「敵襲だ!!」
パーティ会場の警備隊が声を荒らげ、煌びやかなだった場所はあっという間に戦場と化した。
「傲慢な貴族たちに成敗を!!」
と言いながら武装してきた兵士たちが流れ込んできたところ、賊たちの襲撃のようである。
「ドクター、こっちだ!」
いち早く避難経路を探し当てたマホガニーに手を引かれ、私は賊たちから逃げようとする。先程まで無邪気そうにケーキを食べていた子どもとは思えないくらいの切り替えようだ。
「ドクターだとぉ? 丁度いい! 医者は高く売れるぞ!」
そこに賊の一人が飛び出してきてあっという間に私たちの前に回り込んできた。マホガニーは懐に手を突っ込んだ。
「ここはあたしに任せて」
と言うなり、ツルギが手の平を前に突き出す。すると賊が見えない衝撃に弾き飛ばされて吹き飛んだ。ツルギのアーツは、近くにアーツユニットがあれば物や人を吹き飛ばすことが得意となっていた。
「追え! あいつは医者だ!」
しかしやはり賊は何故か「医者」にこだわり、私たちは執拗に追いかけられた。早く外に出なくては、後から来た賊に囲まれるかもしれないのに……!
「ドクター、ツルギ! 口閉じて鼻を塞いで!」とマホガニーがとうとう奥の手を使い始めた。「これでも食らえ!」
そう言ってマホガニーが懐から出したのは一つの蓋付き瓶。武器の持ち出しが禁止のパーティ会場で、飲み物の瓶と見せかけたマホガニーの危険な薬だ。
「な、なんだこれは?!」
「ただの煙幕だろ! 進めー!」
バタバタバタ!
賊たちが毒の煙で足止めされている間に私達は走った。マホガニーが言うには、裏口から外に出られるということだったが……。
「ドクター!」
裏口から飛び出すと、そこは屋敷の庭であった。ツルギが飛んできた矢を素手で鷲掴みにしなければ、私は敵の狙撃手にやられていたことだろう。
「アイツだな!」
次には、マホガニーがもう一つの小瓶を放り投げて屋根の上にいた狙撃手を倒した。ここから余裕で四メートルはあるはずだが、あの高さに届くマホガニーの腕力が恐ろしい。
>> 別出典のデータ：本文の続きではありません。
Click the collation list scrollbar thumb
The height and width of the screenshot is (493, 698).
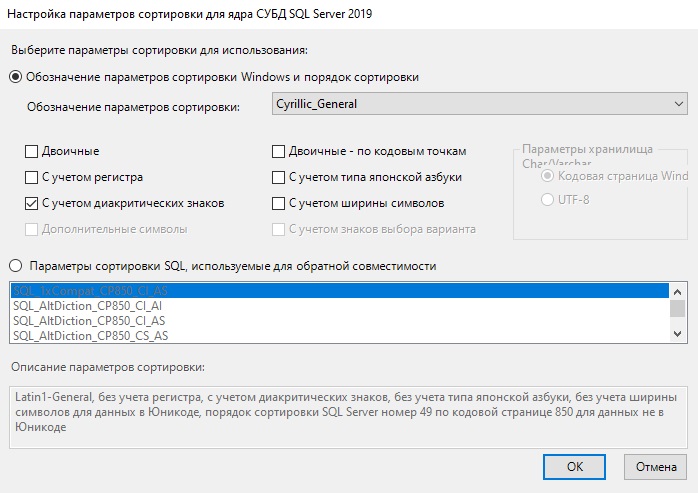678,309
賊も撒いたようなので、とにかくここから離れようとした時、一つの悲鳴が聞こえた。
「ひぃ、許してくれ!」
逃げ遅れた誰かがいたのだろうかと振り返ると、外に出ようと転んだのかあのちょび髭男……アウトロー企業の社長が敵に迫られていた。
あんな嫌な奴は見捨ててもいいが、助けたらいい交渉相手になるかもしれない。私のそんな卑怯な考えが浮かんだのだ。
「マホガニー、ツルギ、あの人を助けよう」
「「分かった」」
私たちは出口から引き返した。マホガニーが敵にドロップキックをお見舞いし、ツルギがちょび髭男の手を引いた。まだ怯えている男に、私はこう言ってやった。
「私の護衛、強いでしょう?」
そこでようやく男は私と目が合い、バツが悪そうに視線を逸らした。
「あ、ああ、そうだな。だから早く助けてくれ!」
男は必死だった。
「こっちだ!」
あとから来る敵をツルギはアーツで吹き飛ばし、先導のマホガニーについて走ってパーティ会場を抜け出した。だが、まだ追っ手がいる中、どこへ逃げようか思案している時にスノーグラウスが飛び出してきた。
「凍てつけ!」
その後は私たち含め、パーティ会場にいた者たちは全員ラズハに避難したことでなんとか助かった。スノーグラウスのそばにいたことで、ツルギのアーツの媒介としていたペンダント型アーツユニットは凍ってダメになってしまったが、命ある方が大事だからそれくらい大丈夫だろう。